*** Opening PASSAGE ***
Women who regularly give their male partner oral sex may be less likely to suffer recurrent miscarriages, scientists claim.
Researchers believe swallowing semen strengthens a pregnant woman’s immune system in a way which makes foetuses more likely to grow healthily.
This could be, they say, because it contains hormones and proteins from the man’s body, to which it could be useful for the mother to build up a tolerance.
Vaginal exposure to semen – so unprotected sex – could also play an important role in a couple trying to conceive, but semen may be better absorbed in the gut.
Researchers from Leiden University Medical Centre in the Netherlands tested their theory comparing the pregnancy history and oral sex habits of 234 women.
They acknowledged the study was small and did not provide evidence that swallowing sperm was leading to the lower miscarriage rate.
But they believe their results are strong enough to suggest a link between the two and warrant more research.
Some 97 of the women had suffered from recurrent miscarriage – a condition in which a woman has three or more miscarriages in a row.
The condition is thought to affect around one in 100 women in the UK and may be triggered by genetic or hormonal problems, or infection. Many cases are unexplained.
In their study, the scientists found the women having regular miscarriages were giving their partners significantly less fellatio.
*** Closing PASSAGE ***
→ **WHAT IS NEEDED**:
Translate this sentence from the passage on miscarriage research into Spanish: "The condition is thought to affect around one in 100 women in the UK and may be triggered by genetic or hormonal problems, or infection."
*** Opening RECORDS SHOWN ***
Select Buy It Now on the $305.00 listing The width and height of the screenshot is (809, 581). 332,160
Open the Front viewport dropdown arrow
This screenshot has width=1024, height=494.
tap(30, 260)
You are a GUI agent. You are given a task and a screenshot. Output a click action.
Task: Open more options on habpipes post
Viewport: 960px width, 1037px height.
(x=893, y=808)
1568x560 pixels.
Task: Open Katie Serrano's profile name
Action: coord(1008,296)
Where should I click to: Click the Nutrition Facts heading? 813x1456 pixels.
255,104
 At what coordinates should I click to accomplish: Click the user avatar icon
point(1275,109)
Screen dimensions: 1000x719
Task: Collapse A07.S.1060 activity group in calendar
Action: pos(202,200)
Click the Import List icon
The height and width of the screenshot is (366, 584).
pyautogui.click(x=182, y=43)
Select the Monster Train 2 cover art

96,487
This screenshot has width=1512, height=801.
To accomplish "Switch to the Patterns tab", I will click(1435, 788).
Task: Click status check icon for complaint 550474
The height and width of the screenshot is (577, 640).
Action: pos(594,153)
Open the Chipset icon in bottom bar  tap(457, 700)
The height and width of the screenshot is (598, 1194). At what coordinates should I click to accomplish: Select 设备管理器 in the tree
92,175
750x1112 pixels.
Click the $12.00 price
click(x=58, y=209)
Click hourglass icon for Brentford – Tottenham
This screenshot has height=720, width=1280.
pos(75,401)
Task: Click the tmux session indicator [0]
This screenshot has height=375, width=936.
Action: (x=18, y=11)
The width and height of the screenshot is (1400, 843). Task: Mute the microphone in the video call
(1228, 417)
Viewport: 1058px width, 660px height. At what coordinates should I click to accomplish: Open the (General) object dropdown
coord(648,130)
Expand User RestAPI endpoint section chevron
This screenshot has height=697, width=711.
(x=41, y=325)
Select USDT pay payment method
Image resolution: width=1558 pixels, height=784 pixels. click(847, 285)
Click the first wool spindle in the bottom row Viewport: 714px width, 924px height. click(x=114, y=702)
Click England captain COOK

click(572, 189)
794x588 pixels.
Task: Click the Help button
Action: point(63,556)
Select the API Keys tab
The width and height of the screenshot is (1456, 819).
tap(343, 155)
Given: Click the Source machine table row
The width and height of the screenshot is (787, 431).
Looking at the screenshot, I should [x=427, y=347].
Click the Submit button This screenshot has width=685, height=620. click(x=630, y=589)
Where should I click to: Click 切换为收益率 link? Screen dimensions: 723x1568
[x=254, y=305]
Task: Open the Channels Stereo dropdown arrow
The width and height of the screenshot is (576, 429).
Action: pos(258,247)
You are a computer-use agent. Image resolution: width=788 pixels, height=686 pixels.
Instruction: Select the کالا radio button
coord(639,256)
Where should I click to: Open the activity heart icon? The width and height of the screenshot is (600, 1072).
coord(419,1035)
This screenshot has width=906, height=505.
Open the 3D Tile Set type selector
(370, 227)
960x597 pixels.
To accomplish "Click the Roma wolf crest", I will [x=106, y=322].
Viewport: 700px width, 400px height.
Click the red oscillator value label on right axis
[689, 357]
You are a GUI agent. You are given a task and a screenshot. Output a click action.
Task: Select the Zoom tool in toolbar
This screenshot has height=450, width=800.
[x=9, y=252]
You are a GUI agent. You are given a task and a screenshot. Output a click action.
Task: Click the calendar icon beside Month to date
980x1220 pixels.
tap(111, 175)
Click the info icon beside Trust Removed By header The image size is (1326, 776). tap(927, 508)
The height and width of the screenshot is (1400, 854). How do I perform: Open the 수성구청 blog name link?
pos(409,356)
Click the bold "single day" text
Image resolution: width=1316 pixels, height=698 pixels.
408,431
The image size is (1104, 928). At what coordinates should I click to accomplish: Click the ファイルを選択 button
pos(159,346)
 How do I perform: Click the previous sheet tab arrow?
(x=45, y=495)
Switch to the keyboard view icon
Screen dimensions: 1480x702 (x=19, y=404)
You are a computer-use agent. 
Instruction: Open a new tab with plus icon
*** Closing RECORDS SHOWN ***
→ **RESULT**:
Se cree que este trastorno afecta a alrededor de una de cada 100 mujeres en el Reino Unido y puede estar provocado por problemas genéticos u hormonales, o por una infección.